Transit: The Federal Gas Tax will provide an additional $167 million, which Tory said “essentially doubles the gas tax funding this year, and will help us with our transit priorities.”

New rental housing: The Rental Construction Financing Initiative is getting a $10 billion expansion over nine years, which will be providing cities with low-cost loans to construct new rental housing.

First-time homebuyers benefits: The First-Time Home Buyer Incentive (FTHBI) will allow home buyers to reduce the amount of money they need for an insured mortgage. Through Canada Mortgage and Housing Corporation, the federal government will provide up to $1.25 billion over three years, beginning in the 2019-20 fiscal year, to eligible first-time homebuyers by sharing the cost of a mortgage. Those eligible would be first-time home buyers with household incomes under $120,000 annually.

Affordable housing: Mayor Tory also said that Toronto expects to receive its “fair share of $300 million for cities to help with retrofitting of affordable housing and social housing units.”

Toronto Atmospheric Fund: Established in 1991 to assist the City of Toronto in meeting its goal of reducing greenhouse gas (GHG) emissions, Toronto expects to receive $40 million for the Fund to continue with its work.

Tory said it’s encouraging to see a clear commitment in this budget to a new modernized national partnership with cities where more funding is coming directly to cities.

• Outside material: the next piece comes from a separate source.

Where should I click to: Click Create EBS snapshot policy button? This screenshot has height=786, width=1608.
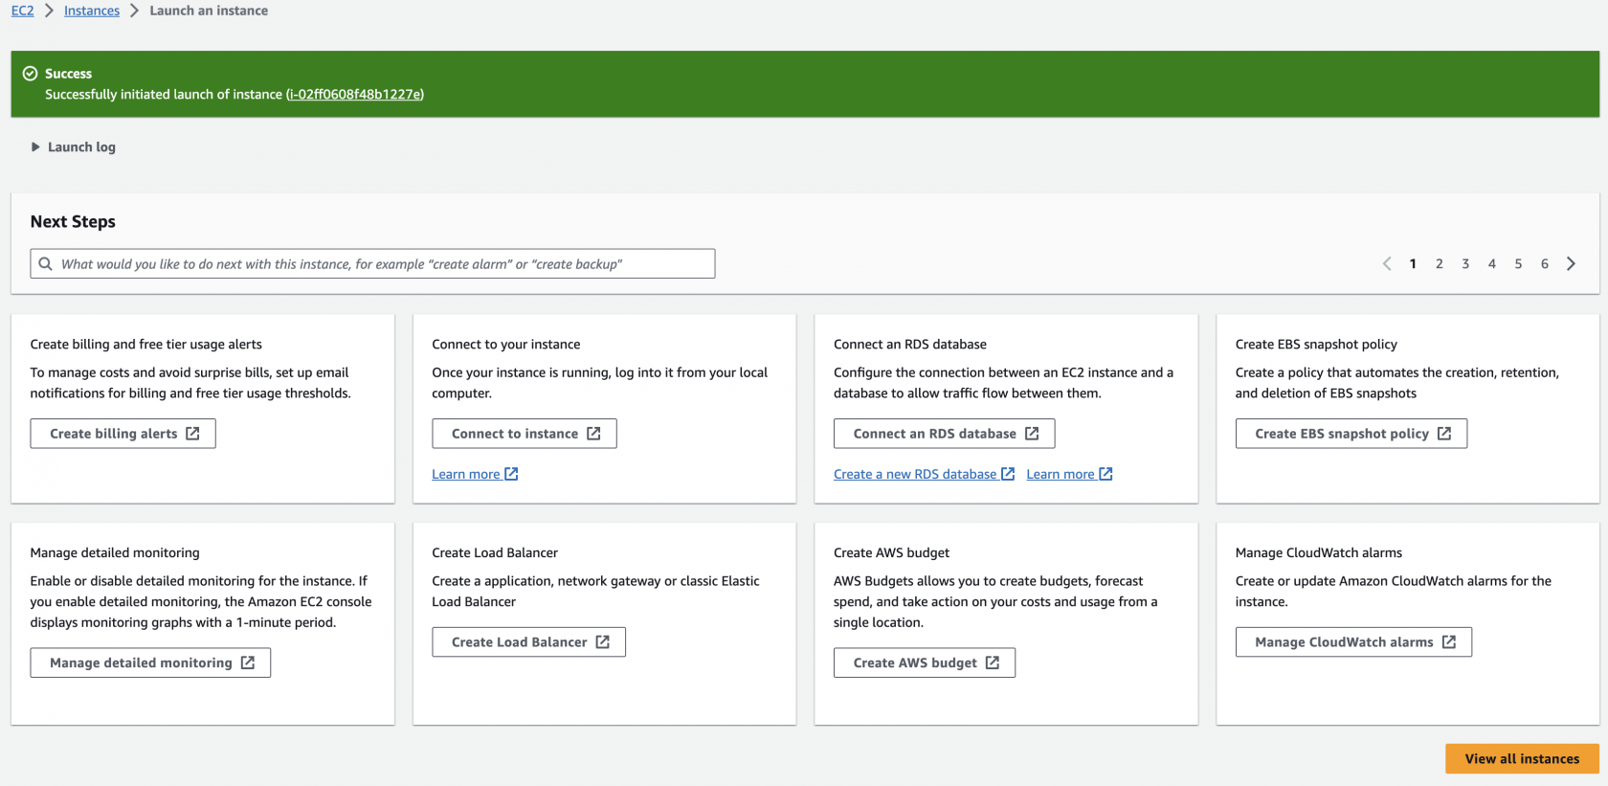coord(1351,434)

Through the investments in transit, housing, and affordability, I believe this budget represents some important steps forward in building up the strength of Toronto – Canada’s economic engine,” he said.

But Tory added that there was no response from the feds regarding the city’s repeated requests for assistance when it comes to newcomer arrivals and refugee/asylum claimants, which is outlined in the city budget as $45 million.

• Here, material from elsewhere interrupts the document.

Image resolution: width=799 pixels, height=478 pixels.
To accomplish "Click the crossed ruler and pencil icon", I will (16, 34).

While the federal budget does not speak directly to this issue, it is something which continues to be under active discussion with the Government of Canada at a senior level as recently as today,” said Tory.

“These discussions on funding for housing for asylum claimants along with additional funding for anti-violence initiatives are ongoing and they continue to be positive and constructive with the government receptive to addressing these requests.”

Beyond the budget, the mayor said he plans to continue to also advocate for more transit investment, along with investment for housing and mental health and addiction treatment leading up to the 2019 federal election.